The church worker was Miss Hattie Rankin.  The mother was Mrs. Steve Davis, and Ray Hamilton was Mrs. Davis’s son. Ray Hamilton had been a member of Bonnie and Clyde Barrow’s gang as well as a robber and murderer in his own right. He had finally been captured in April of 1935 and was sentenced to die.

Miss Hattie was no stranger to disadvantaged people. She'd just returned to her family home in Dallas after working for several years at the Methodist Mission in San Antonio where she had ministered to unwed mothers, alcoholics, and orphaned children.

According to a Dallas Morning News story written seven years later, Miss Hattie knocked on Mrs. Davis’s door and Mrs. Davis tried to turn her away. Miss Hattie persisted, saying, "My heart aches for you. I want to pray for you," and Mrs. Davis opened the door. During the days that followed, Miss Hattie comforted and ministered to the grief-stricken woman. She prayed with the family during the long night of Ray Hamilton's execution, and helped arrange his funeral.

Miss Hattie stayed in West Dallas and rented a small house across the street, and began to hold church services and Sunday school classes there.

She went door to door in the rough neighborhood, encouraging people to attend and send their kids. By the end of the summer, over 100 people were attending services at the Eagle Ford Mission, including Mrs. Henry Barrow, the mother of the deceased bandit Clyde Barrow, who promised to bring with her "a gang of people who never saw the inside of a church."

The mission flourished, and as Miss Hattie raised more funds, a new building was built and the Eagle Ford Mission was renamed Rankin Chapel in her honor.

Miss Hattie continued to minister to people whose lives were hard, and to those who were outcast by mainstream society. It wasn't enough for her to simply bring them to the Lord; she wanted to make sure they had something else in life besides crime. A missed opportunity that led to tragedy strengthened her efforts.

 Some of the neighborhood boys promised they'd come to Sunday school if the chapel sponsored a sports team. Miss Hattie did her best to raise money for equipment, but was unsuccessful. The team remained nothing more than a wish. A few weeks later, she opened her morning newspaper to see that four of the boys had gotten into trouble, brawling and beating an old man to death with a beer bottle. They were charged with murder.
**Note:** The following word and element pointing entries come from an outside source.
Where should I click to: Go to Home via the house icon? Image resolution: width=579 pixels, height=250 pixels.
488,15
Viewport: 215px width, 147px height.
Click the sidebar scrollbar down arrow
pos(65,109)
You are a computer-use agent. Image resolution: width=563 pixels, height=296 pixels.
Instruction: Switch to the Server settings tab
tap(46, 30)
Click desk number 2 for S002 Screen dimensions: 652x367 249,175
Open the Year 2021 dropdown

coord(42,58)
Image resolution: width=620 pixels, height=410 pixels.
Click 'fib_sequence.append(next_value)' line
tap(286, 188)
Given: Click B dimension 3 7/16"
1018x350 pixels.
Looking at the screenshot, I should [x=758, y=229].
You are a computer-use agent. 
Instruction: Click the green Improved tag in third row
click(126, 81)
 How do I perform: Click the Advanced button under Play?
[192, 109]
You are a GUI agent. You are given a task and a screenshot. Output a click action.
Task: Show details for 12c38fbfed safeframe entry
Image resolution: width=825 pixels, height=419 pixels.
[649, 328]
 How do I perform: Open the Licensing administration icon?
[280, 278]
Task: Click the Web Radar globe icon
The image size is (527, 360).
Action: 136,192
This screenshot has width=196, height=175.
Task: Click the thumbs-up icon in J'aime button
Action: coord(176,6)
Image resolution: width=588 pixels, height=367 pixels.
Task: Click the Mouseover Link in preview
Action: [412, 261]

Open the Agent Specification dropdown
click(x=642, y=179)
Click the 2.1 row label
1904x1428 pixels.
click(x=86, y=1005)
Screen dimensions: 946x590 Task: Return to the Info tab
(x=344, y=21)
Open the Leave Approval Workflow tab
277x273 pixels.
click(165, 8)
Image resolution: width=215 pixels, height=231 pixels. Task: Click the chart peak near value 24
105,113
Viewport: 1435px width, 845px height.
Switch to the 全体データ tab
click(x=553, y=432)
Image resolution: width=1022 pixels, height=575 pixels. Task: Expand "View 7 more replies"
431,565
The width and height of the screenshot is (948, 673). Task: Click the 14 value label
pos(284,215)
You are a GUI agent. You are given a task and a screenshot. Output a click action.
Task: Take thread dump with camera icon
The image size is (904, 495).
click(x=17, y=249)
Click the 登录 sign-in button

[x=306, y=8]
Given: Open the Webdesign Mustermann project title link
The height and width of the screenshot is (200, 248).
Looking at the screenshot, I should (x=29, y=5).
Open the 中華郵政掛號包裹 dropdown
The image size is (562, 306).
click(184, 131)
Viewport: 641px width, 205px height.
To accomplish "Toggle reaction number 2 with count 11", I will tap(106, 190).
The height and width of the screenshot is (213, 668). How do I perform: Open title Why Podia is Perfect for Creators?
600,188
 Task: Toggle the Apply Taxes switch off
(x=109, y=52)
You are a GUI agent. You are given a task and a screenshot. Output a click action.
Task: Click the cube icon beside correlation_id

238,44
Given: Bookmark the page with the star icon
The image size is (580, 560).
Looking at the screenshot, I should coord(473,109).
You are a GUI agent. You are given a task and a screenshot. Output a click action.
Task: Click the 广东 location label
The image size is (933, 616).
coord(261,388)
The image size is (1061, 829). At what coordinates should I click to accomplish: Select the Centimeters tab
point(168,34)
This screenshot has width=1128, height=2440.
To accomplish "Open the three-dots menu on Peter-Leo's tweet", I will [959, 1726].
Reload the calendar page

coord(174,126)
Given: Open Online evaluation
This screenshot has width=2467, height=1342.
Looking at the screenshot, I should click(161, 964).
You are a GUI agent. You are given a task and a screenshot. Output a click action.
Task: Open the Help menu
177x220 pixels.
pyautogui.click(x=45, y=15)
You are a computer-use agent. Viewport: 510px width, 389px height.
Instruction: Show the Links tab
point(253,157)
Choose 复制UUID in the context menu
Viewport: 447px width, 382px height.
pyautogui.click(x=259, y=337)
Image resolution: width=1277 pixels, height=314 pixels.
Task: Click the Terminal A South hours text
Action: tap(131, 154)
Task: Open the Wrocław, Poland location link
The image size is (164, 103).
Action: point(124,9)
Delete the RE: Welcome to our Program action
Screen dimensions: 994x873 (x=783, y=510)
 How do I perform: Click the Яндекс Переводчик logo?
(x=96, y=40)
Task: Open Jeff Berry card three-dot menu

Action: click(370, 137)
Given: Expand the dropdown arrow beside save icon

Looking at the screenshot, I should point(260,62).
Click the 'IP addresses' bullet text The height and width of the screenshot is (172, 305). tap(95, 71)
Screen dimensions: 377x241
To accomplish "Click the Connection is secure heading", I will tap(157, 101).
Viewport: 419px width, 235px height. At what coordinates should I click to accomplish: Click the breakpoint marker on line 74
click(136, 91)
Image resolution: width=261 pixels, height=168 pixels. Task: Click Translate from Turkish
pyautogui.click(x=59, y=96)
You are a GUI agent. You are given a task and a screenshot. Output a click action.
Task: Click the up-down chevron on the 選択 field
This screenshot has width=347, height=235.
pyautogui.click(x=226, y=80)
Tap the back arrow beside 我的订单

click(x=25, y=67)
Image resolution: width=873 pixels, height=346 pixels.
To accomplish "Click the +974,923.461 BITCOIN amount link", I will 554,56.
As she wrote in a letter to the editor: "Folks wonder why so many West Dallas boys turn out to be criminals.... they haven't a dog's chance to be anything else. We have no parks, no playgrounds, no handy schools, no lights, no water, no gas. The dogs in Dallas are housed better than our boys and girls."

It was from this compassion, courage and commitment that what we now know as Wesley-Rankin was born.